Personally, I think that the voicing of intolerant beliefs is a good thing, as long as you can stand the shouting. People are going to believe what they want to believe anyway. At least with an open dialogue, you know where you stand, and you get a non-zero chance to persuade people with contrasting viewpoints that they're full of ####.
   128. Dan The Mediocre Posted: July 18, 2006 at 01:49 PM (#2103195)
If Republicans are so all-fired worried about that pernicious liberal influence in schools, maybe some of them should dedicate their lives to teaching, instead of squeezing every last dollar out of the private sector as consultants and lobbyists.


Everybody loves sacrifices.

But no one wants to do the sacrificing.
   129. Slinger Francisco Barrios (Dr. Memory) Posted: July 18, 2006 at 02:39 PM (#2103244)
I didn't say that dinosaurs are an opinion, or that I agree with Everett. I don't. Not even close. All I'm saying is that it's a harmless belief, similar to the Santa Claus myth our parents fed us as a child. It's not going to contribute to the downfall of society in any way.

I don't think you know the level of commitment these people have to their beliefs, one of which, an absolutely <u>huge</u> one, is that you should believe <u>exactly</u> what they believe.

And if you can believe that dinosaurs are a matter of opinion, you can be made to believe anything (literally anything) you hear from the pulpit. So in itself, no, disbelief in dinosaurs is no big deal. It is, however, a sign of what's wrong.

It will never end. As long as there are people, most of them will want simple answers to difficult questions, so religious belief will never die. And the most (all?) successful religions are proselytizing in nature.
   130. Fridas Boss Posted: July 18, 2006 at 02:48 PM (#2103248)
People realize that the evidence we have of dinosaurs's existence is pretty sound, but the extrapolations of the details of their existence are done with best guesses and inexact measurements, right? The bones are FACTS but a lot of what we know about dinosaurs are best guesses based on the limited evidence we have.

Now, granted, Carl Everett's level of disbelief is pretty extreme, but to cite things as FACT that clearly aren't fact is just blindness of a different kind.
   131. Dan The Mediocre Posted: July 18, 2006 at 02:52 PM (#2103253)
Now, granted, Carl Everett's level of disbelief is pretty extreme, but to cite things as FACT that clearly aren't fact is just blindness of a different kind.

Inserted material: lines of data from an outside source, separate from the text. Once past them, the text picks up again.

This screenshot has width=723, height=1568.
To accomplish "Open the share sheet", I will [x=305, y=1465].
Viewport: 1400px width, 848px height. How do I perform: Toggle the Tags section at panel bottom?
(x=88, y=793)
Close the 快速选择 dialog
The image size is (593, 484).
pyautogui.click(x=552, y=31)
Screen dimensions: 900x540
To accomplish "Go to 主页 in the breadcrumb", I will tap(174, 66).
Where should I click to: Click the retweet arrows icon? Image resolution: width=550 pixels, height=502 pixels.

Anything in particular that you're referring to?
   132. Fridas Boss Posted: July 18, 2006 at 02:56 PM (#2103257)
Any details of the dinosaurs existence that are extrapolated or measured with inexact tools (like Carbon dating).
   133. Dan The Mediocre Posted: July 18, 2006 at 03:01 PM (#2103261)
Carbon dating isn't used on dinosaurs due to it's low half life (5200 years or so). For dinosaurs, they usually use an isotope of uranium to measure the age. And it isn't really inexact, since measurements all over the world give the same time period for specific dinosaurs.

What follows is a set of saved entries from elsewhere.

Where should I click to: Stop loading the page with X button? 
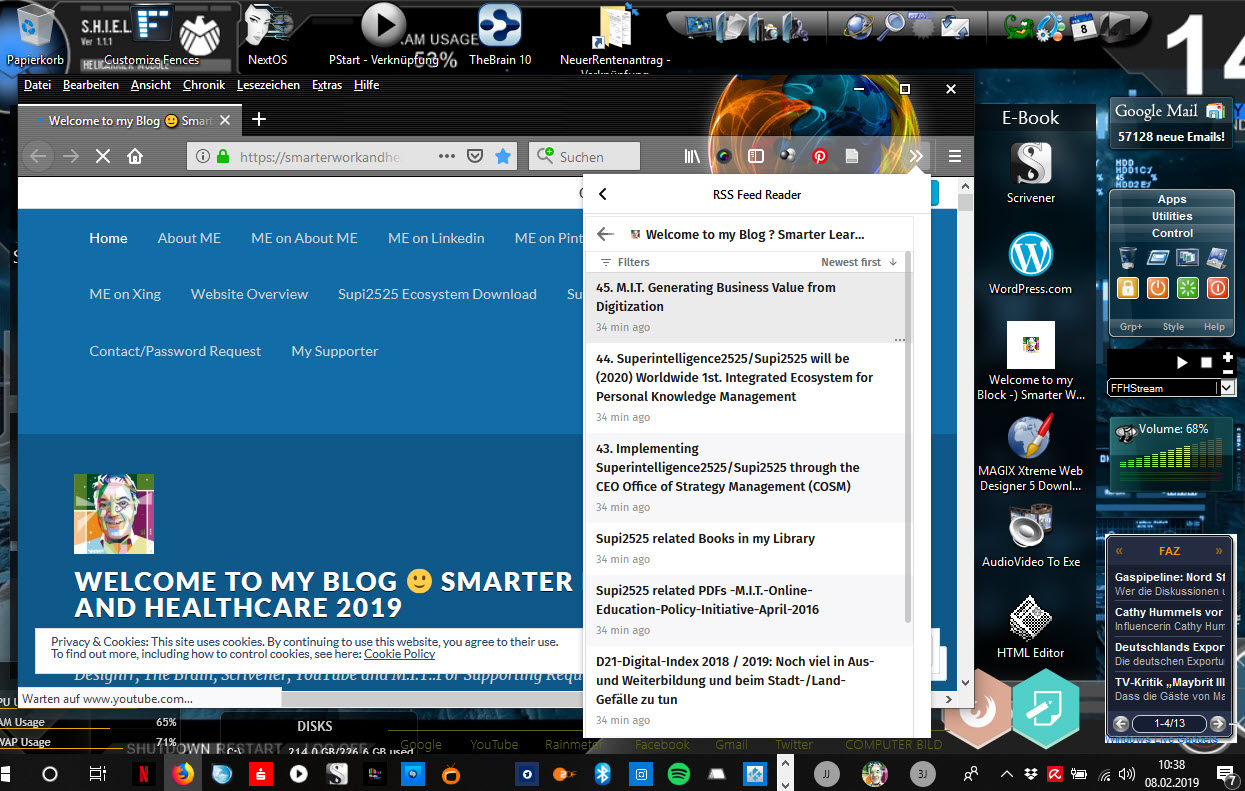[103, 156]

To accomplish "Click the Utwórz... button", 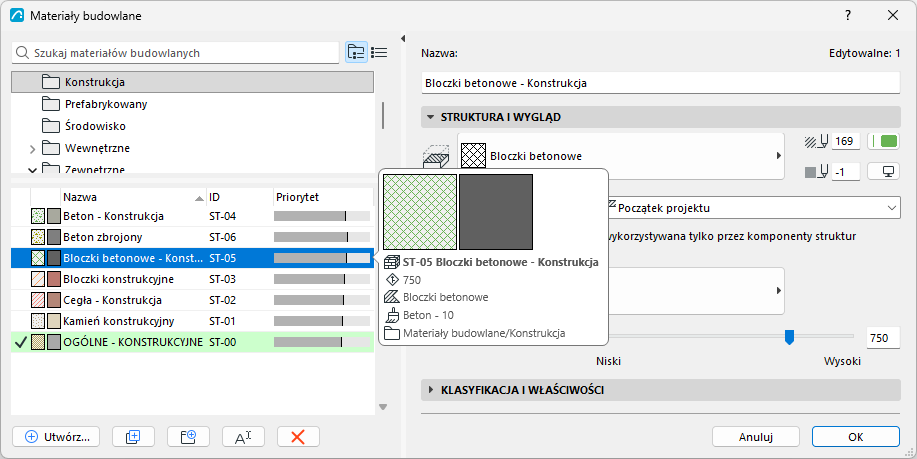I will [x=56, y=436].
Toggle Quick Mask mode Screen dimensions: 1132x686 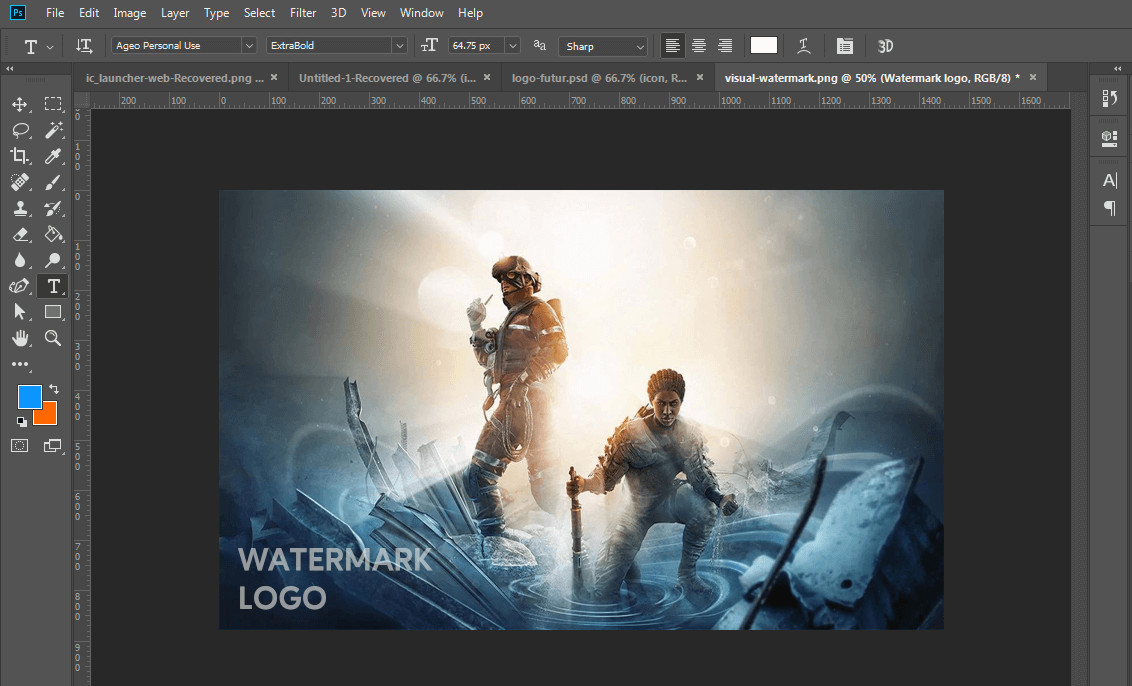[20, 445]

And most details are extrapolated based on living creatures. Does it have sharp teeth? Then it had to eat meat (whether or not it's an omnivore is harder to tell.) Lots of one creature found in the same square mile in the same time period? It must have traveled in packs.

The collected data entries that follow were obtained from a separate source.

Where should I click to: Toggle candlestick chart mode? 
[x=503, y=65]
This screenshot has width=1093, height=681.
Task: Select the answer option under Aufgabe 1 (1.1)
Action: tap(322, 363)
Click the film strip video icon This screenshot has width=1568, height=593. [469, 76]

We can learn tons of information without having actually observed dinosaurs. It's just hard to comprehend out how it's done unless you do it.
   134. Fridas Boss Posted: July 18, 2006 at 03:13 PM (#2103275)
Well said, DTM, particularly the choice of word "extrapolate". We have evidence and then fit that evidence into stories that require BELIEF. Many posts above were of the variety of "you're an idiot for not believeing in the facts of dinosaurs". In fact, it requires a fair amount of faith to believe in them. It's just that most data-driven people can't see how numbers and faith go together, think they're mutually exclusive. This is the danger of confusing data with truth.
   135. BTF's left-wing cheering section (formerly_dp) Posted: July 18, 2006 at 03:17 PM (#2103283)
In fact, it requires a fair amount of faith to believe in them. It's just that most data-driven people can't see how numbers and faith go together, think they're mutually exclusive. This is the danger of confusing data with truth.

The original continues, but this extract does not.